Dennis Ritchie's legacy of elegantly useful tools

We need more people who share Dennis Ritchie's spirit.

On Sunday, 10/30 we’re celebrating Dennis Ritchie Day. Help spread the word: #DennisRitchieDay

Shortly after Dennis Ritchie died, J.D. Long (@cmastication) tweeted perhaps the perfect comment on Ritchie’s life: “Dennis Ritchie was the architect whose chapel ceiling Steve Jobs painted.” There aren’t many who remember the simplicity and the elegance of the Unix system that Jobs made beautiful, and even fewer who remember the complexity and sheer awfulness of what went before: the world of IBM’s S/360 mainframes, JCL, and DEC’s RSX-11.

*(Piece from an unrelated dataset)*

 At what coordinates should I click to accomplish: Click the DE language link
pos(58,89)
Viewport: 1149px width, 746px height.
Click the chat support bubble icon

Much of what was important about the history of Unix is still in OS X, but under the surface. It would have been almost inconceivable for Apple to switch from the PowerPC architecture to the Intel architecture if Unix wasn’t written in C (and its successors), and wasn’t designed to be portable to multiple hardware platforms. Unix was the first operating system designed for portability. Portability isn’t noticeable to the consumer, but it was crucial to Apple’s long-term strategy.

OS X applications have become all-consuming things: you can easily pop from email to iTunes to Preview and back again. It’s easy to forget one key component of the original Unix philosophy: simple tools that did one thing, did it well, and could be connected to each other with pipes (Doug McIlroy’s invention). But simple tools that date back to the earliest days of Unix still live on, and are still elegantly useful.

Dennis Ritchie once said “UNIX is basically a simple operating system, but you have to be a genius to understand the simplicity.” It’s true. And we need more geniuses who share his spirit.